If you need to allow users to enter Html for display on your web site or application you're asking for trouble in the form of a Cross Site Scripting (XSS) attack. This attack is pretty simple. Imagine that you have a text input field and then you display the value that was input back to the user. For example, an error message might return the value the user entered. The user enters something like <script>javascript:alert('hello, from a hacker');</script> and suddenly they can control javascript coming from your server.
The first level of response is to HtmlEncode anything that is input from the user. This is what many of the built-in ASP.NET controls do for you and something that you should alway do in ASP.NET MVC.
But, when you encode everything the user enters you can't let the user create a bold tag, <b>Name</b> , which is perfectly safe. How do you allow safe html to get posted without encoding while making sure everything else is safe?
One approach taken by most bulletin boards is to adopt a special language, like BBCode, which is a limited grammar of acceptable tags. BBCode is used by our DotNetBB software right now and looks something like this:
[b]This is bold[/b]
[url=http://www.bvsoftware.com]Link to BV Software[/url]
This type of language works well but it isn't good enough in my opinion. Why should users need to learn a new language instead of html which is a standard already. Furthermore, if I'm a designer and I'm working on a nicely formatted post in DreamWeaver I have to convert it from Html to BBCode before posting.
So, I decided to build an Html sanitizer that will allow a safe subset of code to be posted while encoding everything else. I'm not the first person to try this and I looked over a lot of community code for ideas. What I found was that most of the scrubbers used Regular Expressions to match potentially dangerous scripts and then tried to remove or encode them. Here's one from Jeff Atwood of Coding Horror and here's one by Rob Conery of SubSonic Fame.
I have a love/hat relationship with regular expressions. They can be huge time savers and can present a simple solution to complex problems. They can also end up many lines long and so un-readable that you never have any hope of debugging the code. The regular expressions I found in the other scrubber code were just that. Long, complicated and not error proof at all.

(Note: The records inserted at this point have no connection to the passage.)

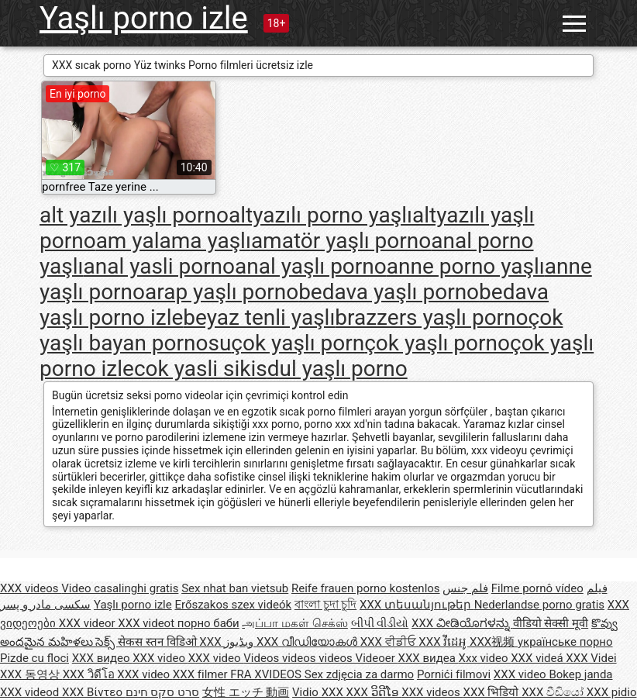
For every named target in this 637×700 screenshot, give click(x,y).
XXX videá (538, 658)
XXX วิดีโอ (90, 674)
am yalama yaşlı (173, 240)
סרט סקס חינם (162, 692)
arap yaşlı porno (221, 292)
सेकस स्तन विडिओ (158, 642)
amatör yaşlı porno (341, 240)
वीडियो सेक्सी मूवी (550, 623)
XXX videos (30, 588)
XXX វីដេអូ (444, 642)
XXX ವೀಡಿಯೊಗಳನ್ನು (462, 623)
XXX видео (102, 658)
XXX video (160, 658)
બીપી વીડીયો (380, 623)
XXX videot (147, 623)
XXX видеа (428, 658)
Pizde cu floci (34, 658)
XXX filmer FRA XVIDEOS (239, 674)
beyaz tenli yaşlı (259, 317)
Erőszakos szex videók (232, 605)
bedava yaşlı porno (388, 292)
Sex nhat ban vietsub (234, 588)
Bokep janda (580, 674)
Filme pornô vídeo (537, 588)
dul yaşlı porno (337, 368)
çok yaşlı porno (437, 343)
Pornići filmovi (454, 674)
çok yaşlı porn (297, 343)
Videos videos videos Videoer (320, 658)
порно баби (208, 623)
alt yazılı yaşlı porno (134, 215)
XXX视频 (494, 642)
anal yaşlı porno (311, 266)
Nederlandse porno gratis (539, 605)
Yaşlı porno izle (144, 18)
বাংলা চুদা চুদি (325, 605)
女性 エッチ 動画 (245, 692)
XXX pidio (612, 692)
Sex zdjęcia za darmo (359, 674)
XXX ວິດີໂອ (374, 692)
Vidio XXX (319, 692)
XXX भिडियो (492, 692)
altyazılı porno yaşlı (320, 215)
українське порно (565, 642)
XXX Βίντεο (94, 692)
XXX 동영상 (31, 674)
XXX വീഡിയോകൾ (308, 642)
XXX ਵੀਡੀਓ (389, 642)
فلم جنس (465, 588)
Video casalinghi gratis (119, 588)
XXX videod (31, 692)
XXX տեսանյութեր (417, 605)
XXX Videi (591, 658)
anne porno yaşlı (466, 266)
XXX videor (89, 623)
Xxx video (485, 658)
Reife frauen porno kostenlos (365, 588)
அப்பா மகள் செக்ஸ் (294, 623)
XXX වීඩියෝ (554, 692)
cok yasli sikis (200, 368)
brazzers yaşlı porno (431, 317)
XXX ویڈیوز (228, 642)
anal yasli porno (159, 266)
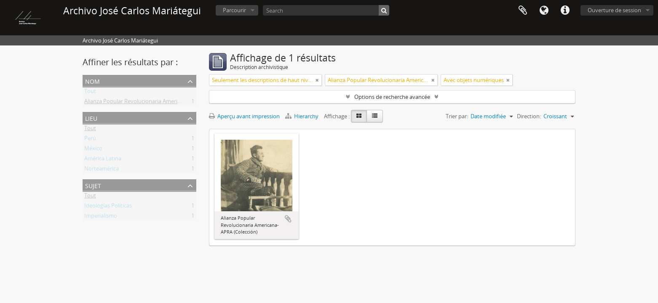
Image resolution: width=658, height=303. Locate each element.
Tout (90, 92)
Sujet (93, 185)
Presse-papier (522, 10)
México (93, 150)
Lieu (91, 117)
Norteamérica (101, 170)
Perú (90, 140)
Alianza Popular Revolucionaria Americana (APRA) (145, 102)
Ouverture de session (614, 10)
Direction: (529, 116)
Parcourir (234, 10)
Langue (543, 10)
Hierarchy (302, 116)
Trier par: (457, 116)
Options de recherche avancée (392, 97)
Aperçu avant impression (244, 116)
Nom (92, 80)
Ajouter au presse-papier (288, 219)
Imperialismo (100, 217)
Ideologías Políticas (108, 207)
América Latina (102, 160)
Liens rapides (564, 10)
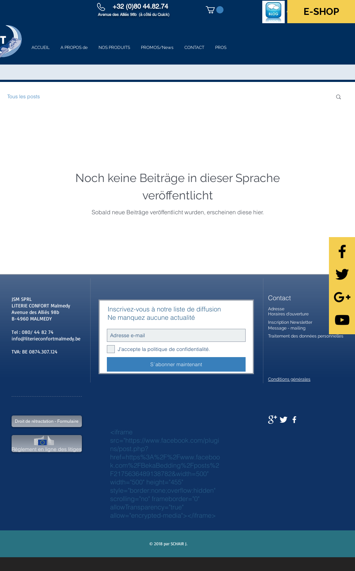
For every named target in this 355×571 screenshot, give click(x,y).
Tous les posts (23, 96)
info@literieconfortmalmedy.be (46, 338)
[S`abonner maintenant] (176, 364)
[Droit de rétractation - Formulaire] (47, 421)
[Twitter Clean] (283, 419)
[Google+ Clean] (272, 419)
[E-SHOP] (321, 11)
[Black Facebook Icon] (342, 251)
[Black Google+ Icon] (342, 297)
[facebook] (294, 419)
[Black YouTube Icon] (342, 320)
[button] (215, 9)
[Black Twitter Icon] (342, 274)
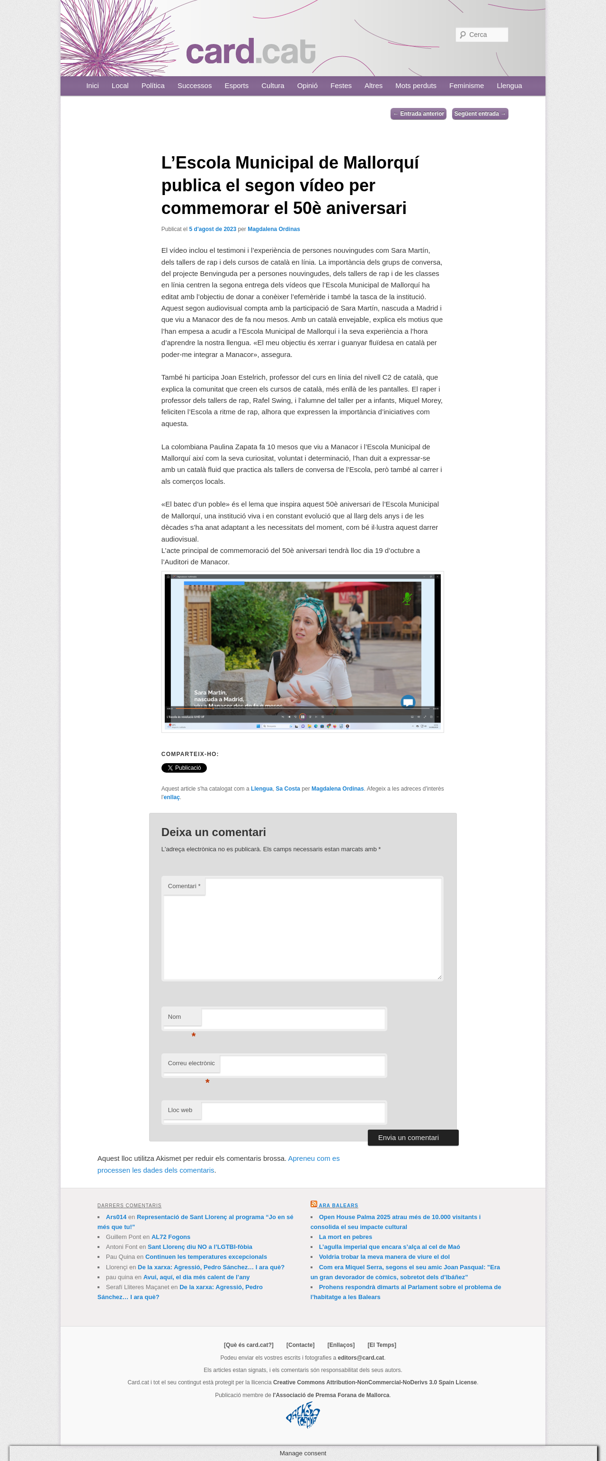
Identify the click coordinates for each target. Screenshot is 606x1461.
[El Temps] (381, 1345)
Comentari (184, 886)
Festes (341, 85)
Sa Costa (288, 788)
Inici (92, 85)
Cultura (272, 85)
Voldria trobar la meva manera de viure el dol (384, 1256)
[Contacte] (300, 1345)
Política (153, 85)
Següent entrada (480, 113)
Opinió (307, 85)
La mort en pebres (346, 1236)
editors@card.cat (361, 1357)
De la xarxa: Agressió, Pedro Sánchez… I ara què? (211, 1267)
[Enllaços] (341, 1345)
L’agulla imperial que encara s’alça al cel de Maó (389, 1246)
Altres (374, 85)
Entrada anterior (418, 113)
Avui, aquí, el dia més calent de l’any (196, 1277)
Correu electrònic (191, 1066)
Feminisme (466, 85)
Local (120, 85)
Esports (236, 85)
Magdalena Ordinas (274, 229)
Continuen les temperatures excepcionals (206, 1256)
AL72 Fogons (171, 1236)
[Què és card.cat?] (249, 1345)
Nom (182, 1019)
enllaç (172, 797)
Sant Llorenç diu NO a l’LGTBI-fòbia (200, 1246)
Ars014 (116, 1216)
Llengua (509, 85)
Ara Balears (338, 1205)
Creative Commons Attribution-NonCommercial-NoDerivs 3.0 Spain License (375, 1382)
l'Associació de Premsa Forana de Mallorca (331, 1395)
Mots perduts (416, 85)
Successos (195, 85)
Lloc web (180, 1110)
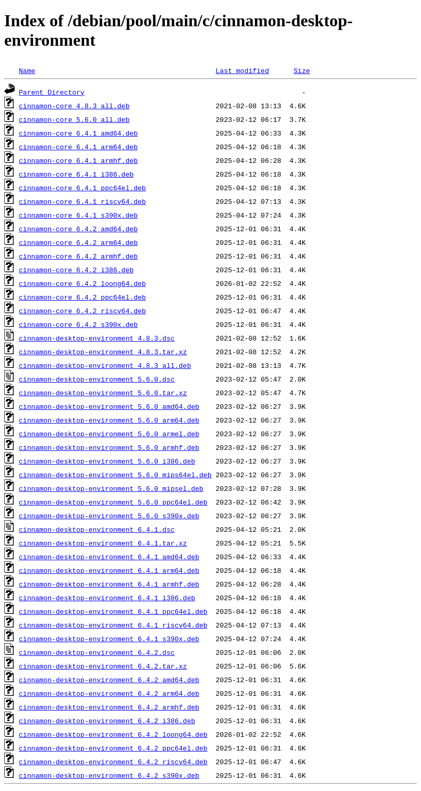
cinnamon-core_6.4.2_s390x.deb (78, 324)
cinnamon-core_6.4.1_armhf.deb (78, 160)
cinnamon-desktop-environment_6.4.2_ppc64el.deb (113, 748)
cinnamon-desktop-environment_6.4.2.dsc (96, 652)
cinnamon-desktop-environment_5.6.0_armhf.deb (109, 447)
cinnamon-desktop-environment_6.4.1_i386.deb (107, 597)
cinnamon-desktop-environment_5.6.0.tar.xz (103, 392)
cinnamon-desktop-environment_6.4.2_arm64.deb (109, 693)
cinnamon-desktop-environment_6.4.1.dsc (96, 529)
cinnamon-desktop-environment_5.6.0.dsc (96, 379)
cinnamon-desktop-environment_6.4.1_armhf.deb (109, 584)
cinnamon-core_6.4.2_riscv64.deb (82, 310)
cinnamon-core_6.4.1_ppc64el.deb (82, 187)
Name (27, 70)
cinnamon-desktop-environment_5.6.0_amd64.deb (109, 406)
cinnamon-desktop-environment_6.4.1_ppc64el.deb (113, 611)
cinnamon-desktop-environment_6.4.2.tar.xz (103, 666)
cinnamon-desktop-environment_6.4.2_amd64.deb (109, 679)
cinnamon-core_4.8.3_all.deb (74, 105)
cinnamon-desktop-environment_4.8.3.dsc (96, 338)
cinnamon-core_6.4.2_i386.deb (76, 269)
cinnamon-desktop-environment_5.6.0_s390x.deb (109, 515)
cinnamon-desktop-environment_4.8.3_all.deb (105, 365)
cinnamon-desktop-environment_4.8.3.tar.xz (103, 351)
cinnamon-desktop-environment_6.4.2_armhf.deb (109, 707)
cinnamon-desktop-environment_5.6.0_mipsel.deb (111, 488)
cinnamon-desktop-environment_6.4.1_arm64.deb (109, 570)
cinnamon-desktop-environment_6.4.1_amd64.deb (109, 556)
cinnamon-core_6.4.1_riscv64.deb (82, 201)
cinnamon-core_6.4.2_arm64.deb (78, 242)
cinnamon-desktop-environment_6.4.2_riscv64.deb (113, 761)
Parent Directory (52, 92)
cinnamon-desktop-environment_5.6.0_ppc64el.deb (113, 502)
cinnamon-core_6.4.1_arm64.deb (78, 146)
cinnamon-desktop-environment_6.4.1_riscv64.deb (113, 625)
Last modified (242, 70)
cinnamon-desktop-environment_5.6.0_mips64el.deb (115, 474)
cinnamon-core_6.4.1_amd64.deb (78, 133)
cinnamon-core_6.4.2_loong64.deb (82, 283)
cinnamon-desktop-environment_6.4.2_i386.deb (107, 720)
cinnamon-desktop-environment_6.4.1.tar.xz (103, 543)
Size (301, 70)
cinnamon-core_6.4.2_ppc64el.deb (82, 297)
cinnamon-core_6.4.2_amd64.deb (78, 228)
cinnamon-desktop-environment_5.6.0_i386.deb (107, 461)
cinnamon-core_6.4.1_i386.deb (76, 174)
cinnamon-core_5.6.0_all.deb (74, 119)
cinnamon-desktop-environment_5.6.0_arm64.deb (109, 420)
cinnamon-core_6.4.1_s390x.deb (78, 215)
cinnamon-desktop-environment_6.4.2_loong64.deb (113, 734)
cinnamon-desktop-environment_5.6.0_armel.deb (109, 433)
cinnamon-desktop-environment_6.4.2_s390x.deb (109, 775)
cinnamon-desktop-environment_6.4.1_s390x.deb (109, 638)
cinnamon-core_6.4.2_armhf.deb (78, 256)
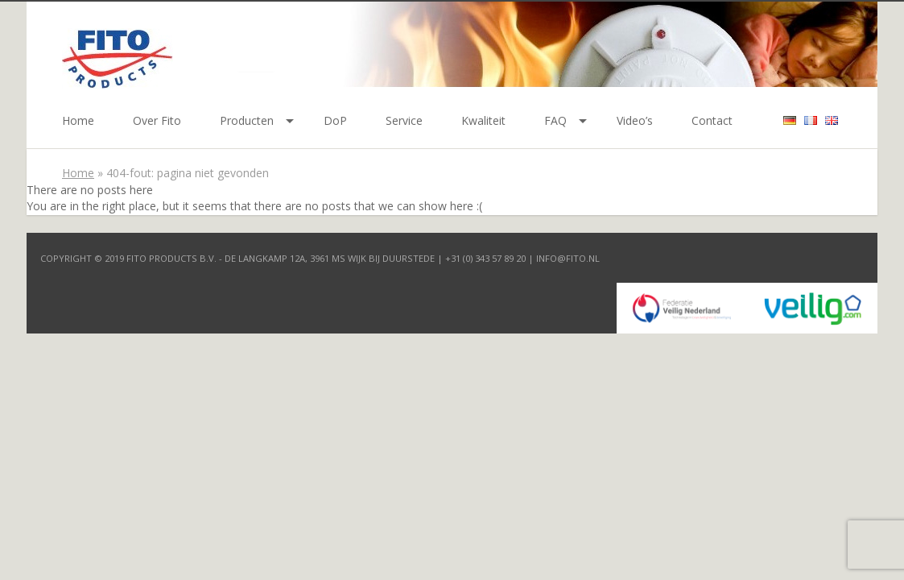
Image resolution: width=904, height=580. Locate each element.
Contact (712, 120)
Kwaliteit (483, 120)
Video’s (635, 120)
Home (78, 120)
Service (404, 120)
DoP (335, 120)
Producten (247, 120)
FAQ (555, 120)
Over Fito (157, 120)
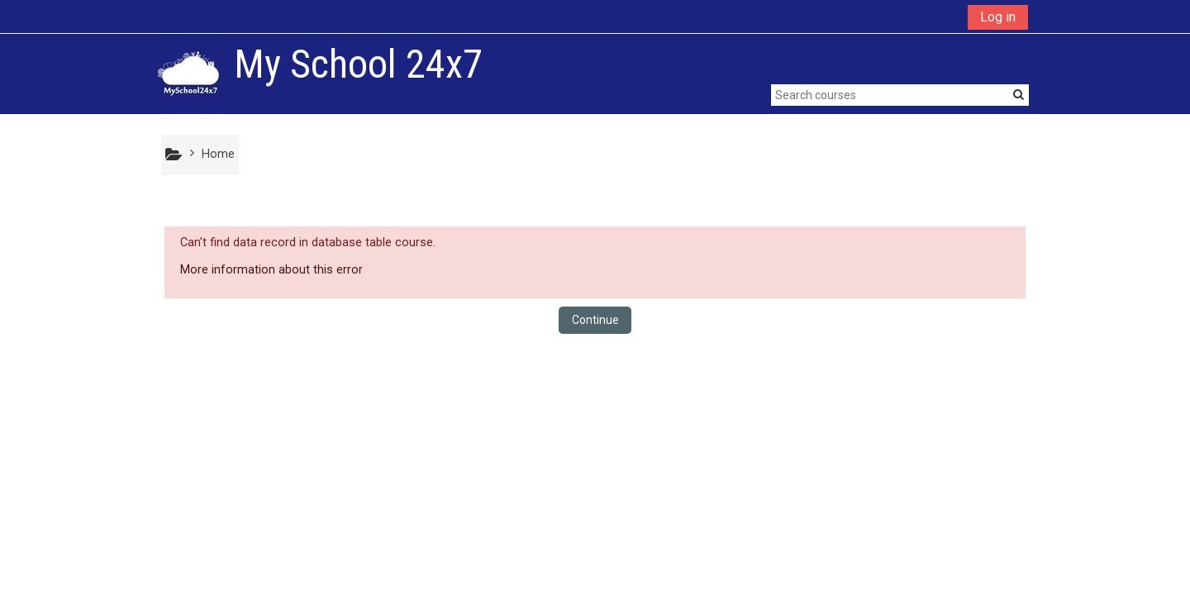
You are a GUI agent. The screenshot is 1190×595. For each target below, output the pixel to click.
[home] (188, 73)
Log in (998, 17)
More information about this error (271, 270)
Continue (595, 319)
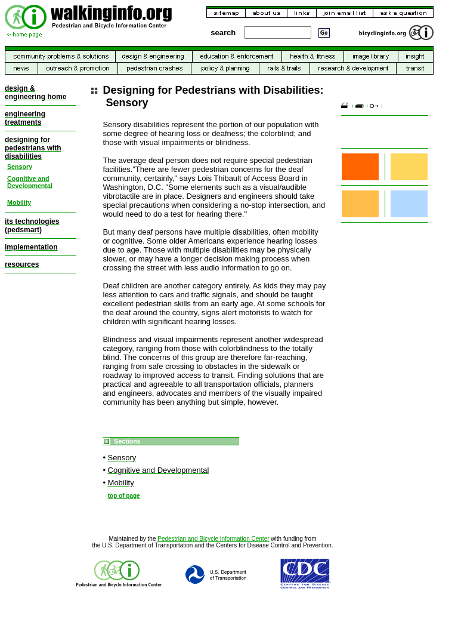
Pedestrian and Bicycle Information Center (213, 538)
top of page (124, 495)
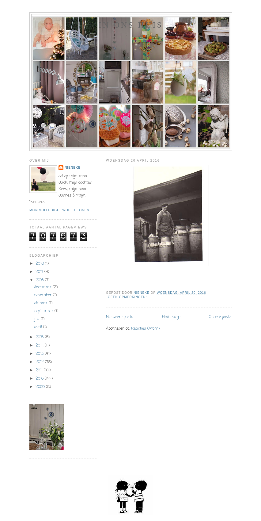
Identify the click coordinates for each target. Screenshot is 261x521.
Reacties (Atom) (145, 328)
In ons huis (131, 25)
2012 (40, 362)
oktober (41, 303)
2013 (40, 354)
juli (37, 319)
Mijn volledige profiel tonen (59, 210)
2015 (40, 337)
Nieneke (73, 167)
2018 (40, 263)
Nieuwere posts (119, 317)
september (44, 311)
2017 (40, 272)
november (43, 295)
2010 (40, 378)
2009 (41, 387)
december (43, 287)
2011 (40, 370)
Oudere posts (220, 317)
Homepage (171, 317)
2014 (40, 345)
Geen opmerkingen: (128, 297)
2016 (40, 280)
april (38, 327)
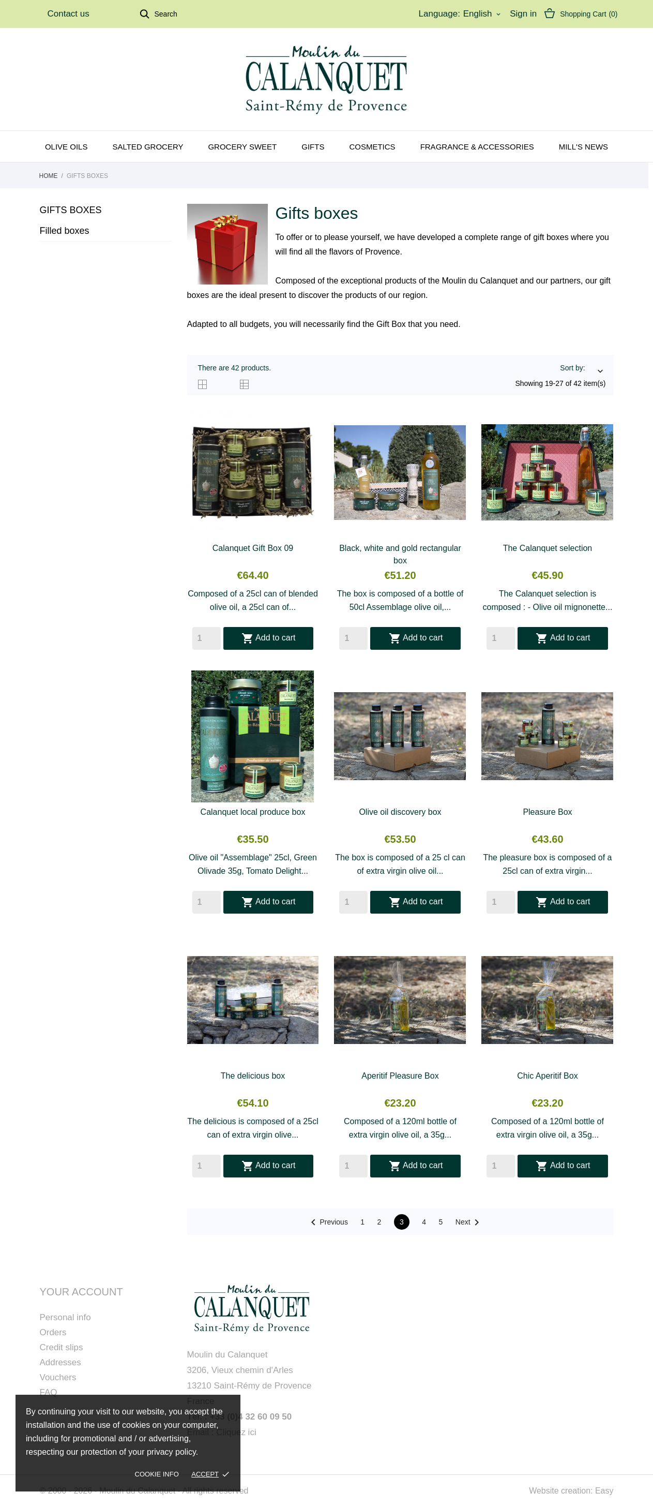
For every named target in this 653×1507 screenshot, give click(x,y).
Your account (81, 1291)
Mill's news (583, 146)
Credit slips (61, 1347)
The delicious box (253, 1075)
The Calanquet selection (548, 548)
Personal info (65, 1317)
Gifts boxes (71, 210)
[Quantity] (206, 638)
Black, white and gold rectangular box (400, 554)
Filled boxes (64, 231)
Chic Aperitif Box (547, 1075)
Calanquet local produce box (253, 812)
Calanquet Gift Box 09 (253, 548)
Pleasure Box (547, 812)
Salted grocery (147, 146)
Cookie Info (157, 1474)
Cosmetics (372, 146)
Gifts (312, 146)
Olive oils (66, 146)
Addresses (60, 1362)
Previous (327, 1222)
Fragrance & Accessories (477, 146)
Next (469, 1222)
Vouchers (58, 1377)
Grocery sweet (242, 146)
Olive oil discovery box (400, 812)
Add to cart (268, 638)
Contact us (68, 14)
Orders (53, 1332)
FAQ (48, 1392)
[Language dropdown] (483, 14)
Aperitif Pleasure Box (399, 1075)
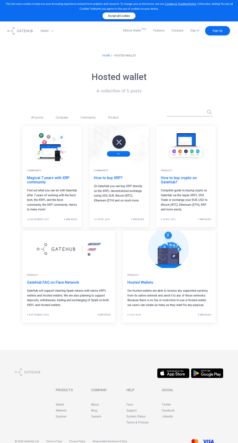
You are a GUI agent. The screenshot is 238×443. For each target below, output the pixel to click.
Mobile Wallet (134, 30)
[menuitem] (33, 115)
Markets (61, 410)
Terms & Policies (137, 422)
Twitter (166, 404)
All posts (33, 114)
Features (159, 30)
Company (177, 30)
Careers (96, 416)
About (95, 404)
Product (86, 114)
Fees (129, 404)
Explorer (61, 416)
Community (69, 114)
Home (106, 55)
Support (131, 410)
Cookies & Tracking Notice (180, 3)
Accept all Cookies (119, 15)
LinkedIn (167, 416)
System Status (136, 416)
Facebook (168, 410)
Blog (94, 410)
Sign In (194, 30)
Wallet (48, 30)
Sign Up (218, 30)
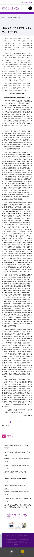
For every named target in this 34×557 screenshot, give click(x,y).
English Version (28, 2)
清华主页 (20, 2)
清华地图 (20, 535)
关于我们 (8, 535)
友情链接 (14, 535)
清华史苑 (15, 17)
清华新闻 (10, 17)
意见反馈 (26, 535)
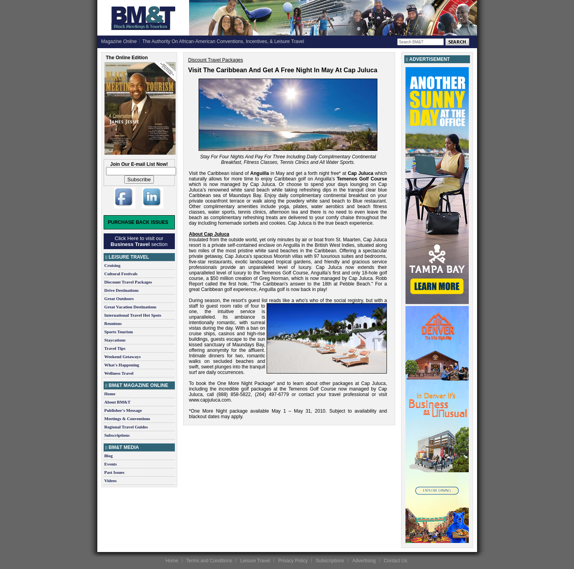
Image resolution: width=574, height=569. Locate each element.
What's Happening (121, 364)
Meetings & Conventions (127, 418)
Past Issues (114, 472)
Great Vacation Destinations (130, 306)
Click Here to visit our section (139, 241)
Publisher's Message (123, 410)
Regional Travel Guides (126, 426)
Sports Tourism (118, 331)
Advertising (363, 560)
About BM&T (117, 402)
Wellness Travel (119, 373)
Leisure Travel (255, 560)
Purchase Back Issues (138, 222)
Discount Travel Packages (128, 282)
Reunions (113, 323)
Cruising (112, 265)
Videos (110, 480)
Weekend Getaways (122, 356)
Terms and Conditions (209, 560)
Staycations (115, 340)
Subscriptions (117, 435)
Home (110, 393)
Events (110, 464)
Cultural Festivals (121, 273)
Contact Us (395, 560)
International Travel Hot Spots (132, 315)
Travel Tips (115, 348)
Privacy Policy (293, 560)
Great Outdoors (119, 298)
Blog (108, 455)
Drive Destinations (121, 290)
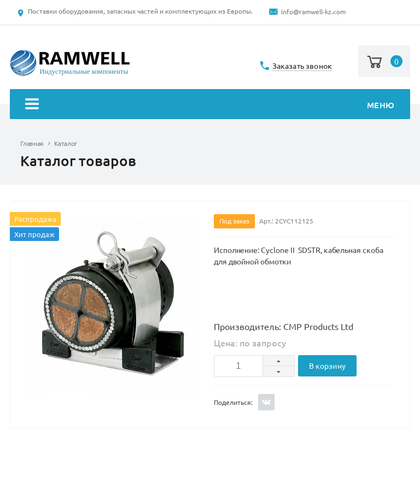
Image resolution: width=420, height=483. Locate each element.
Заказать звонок (302, 66)
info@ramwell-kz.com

Here are some examples that you can use to test for XSS attacks. When you see the huge variety of attacks possible you'll realize that a simple regular expression isn't going to cut it. If you look at Rob's Code. You'll notice that he took a different approach. His choice was to "white list" the safe tags and encode everything else.
I also took the "white list" approach but after reviewing possible attacks decided that I needed an extra step. Instead of just allowing safe tags through, I would parse the tags and rewrite the safe ones with a subset of tag attributes that are also safe or easy to check.
Step 1: Tokenize the text to find all of the Html tags. This was a simple matter of splitting the string on the "<" character. Every opening and closing tag needs to start with this.
Step 2: Walk through the tokens and do a basic parser routine. When we're not parsing a tag, HtmlEncode everything else. When we are parsing a tag, get the start tag.
Step 3: When parsing the start tag check to see if it's an allowed tag. If not, HtmlEncode it. If it is, check to see if it's a self closing tag like <br/>. If it's self closing, rewrite it in a safe manner. If not, keep reading tokens until you find the end.
Step 4: If you haven't found a valid tag that is closed just HtmlEncode everything you have and dump it.
Step 5: Rewriting tags. When you do find a valid tag (self closed or not). Parse out the name and attributes from the tag. Look over the attributes in a name/value list and only rewrite out the attributes you've selected as safe.
Step 6: Some attributes, like SRC and HREF require extra attention. They are vulnerable to javascript: and vbscript: tags in the attribute value.
I've taken all of the examples from an XSS sample site and my code has safely taken care of everything I can throw at it. I don't want to get cocky about it because someone could find an exploit tomorrow.
Some other things to note:
I had to choose a subset of html that I thought was safe an appropriate for users to enter:b,i,u,em,strong,h1,h2,h3,h4,h5,h6,div,span,p,blockquote,ol,ul,li,address,strike,a,img,sup,sub and hr
I had to be VERY strict on the formatting I allowed for html. All tags must be lower case. All tags must be closed. All tag attributes must be wrapped in double quotes. etc. This strict xhtml formatting makes it easier to parse out the safe tags and is generally a good idea. Less sophisticated users may not understand why the Html of their Word doc didn't come out exactly as they expected but I'm okay with that.
It's not a simple problem but I think my solution is working well so far. This code will be included in the new version of DotNetBB and some other projects I'm working on.
Is this something that you need for your projects? Should we consider wrapping it into a nice library at an attractive price?